● **Data records**
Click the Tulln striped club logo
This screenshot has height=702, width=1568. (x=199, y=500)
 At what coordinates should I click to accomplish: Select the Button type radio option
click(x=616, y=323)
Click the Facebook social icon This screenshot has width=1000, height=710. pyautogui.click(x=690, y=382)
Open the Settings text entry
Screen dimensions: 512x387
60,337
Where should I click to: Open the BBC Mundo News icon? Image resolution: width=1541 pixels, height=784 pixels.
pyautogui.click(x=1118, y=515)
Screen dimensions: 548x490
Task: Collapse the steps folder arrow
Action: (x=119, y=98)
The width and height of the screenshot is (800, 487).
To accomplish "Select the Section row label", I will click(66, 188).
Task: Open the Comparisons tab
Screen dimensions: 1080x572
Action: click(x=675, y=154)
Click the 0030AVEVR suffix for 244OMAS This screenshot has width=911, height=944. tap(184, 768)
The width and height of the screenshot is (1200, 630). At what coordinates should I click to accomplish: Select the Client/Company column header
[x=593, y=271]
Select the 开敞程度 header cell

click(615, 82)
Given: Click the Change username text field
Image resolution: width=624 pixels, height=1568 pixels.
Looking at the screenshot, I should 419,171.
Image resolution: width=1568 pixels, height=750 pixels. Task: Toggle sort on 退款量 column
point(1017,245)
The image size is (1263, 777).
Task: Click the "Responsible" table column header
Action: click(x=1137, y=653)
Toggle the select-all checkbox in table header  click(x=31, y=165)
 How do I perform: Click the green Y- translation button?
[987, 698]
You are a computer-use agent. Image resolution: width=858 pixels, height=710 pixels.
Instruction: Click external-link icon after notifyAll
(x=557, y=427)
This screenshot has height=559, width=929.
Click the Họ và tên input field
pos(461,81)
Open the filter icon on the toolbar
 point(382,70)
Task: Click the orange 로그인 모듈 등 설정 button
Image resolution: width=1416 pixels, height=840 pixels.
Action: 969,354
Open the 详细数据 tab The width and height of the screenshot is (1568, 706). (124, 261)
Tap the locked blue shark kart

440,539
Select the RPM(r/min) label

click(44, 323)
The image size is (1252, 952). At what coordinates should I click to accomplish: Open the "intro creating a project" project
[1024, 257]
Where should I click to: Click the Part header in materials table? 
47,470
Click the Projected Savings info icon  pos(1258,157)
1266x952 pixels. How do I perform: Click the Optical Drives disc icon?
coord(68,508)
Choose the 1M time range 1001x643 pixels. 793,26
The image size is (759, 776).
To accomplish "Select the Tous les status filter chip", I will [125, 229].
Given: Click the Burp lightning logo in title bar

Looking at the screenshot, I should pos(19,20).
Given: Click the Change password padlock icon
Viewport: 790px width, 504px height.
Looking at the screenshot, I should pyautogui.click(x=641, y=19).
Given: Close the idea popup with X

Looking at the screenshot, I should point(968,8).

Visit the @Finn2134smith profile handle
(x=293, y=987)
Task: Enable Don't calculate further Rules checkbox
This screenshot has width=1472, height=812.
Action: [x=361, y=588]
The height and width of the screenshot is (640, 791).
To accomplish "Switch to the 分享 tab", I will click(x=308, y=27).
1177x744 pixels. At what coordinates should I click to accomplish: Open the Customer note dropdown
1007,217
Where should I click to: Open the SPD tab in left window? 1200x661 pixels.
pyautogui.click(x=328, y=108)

● **Task goal**
For each line of the entries that contains the word "checkbox", make a copy.

● **Output for this task**
Toggle the select-all checkbox in table header  click(x=31, y=165)
Task: Enable Don't calculate further Rules checkbox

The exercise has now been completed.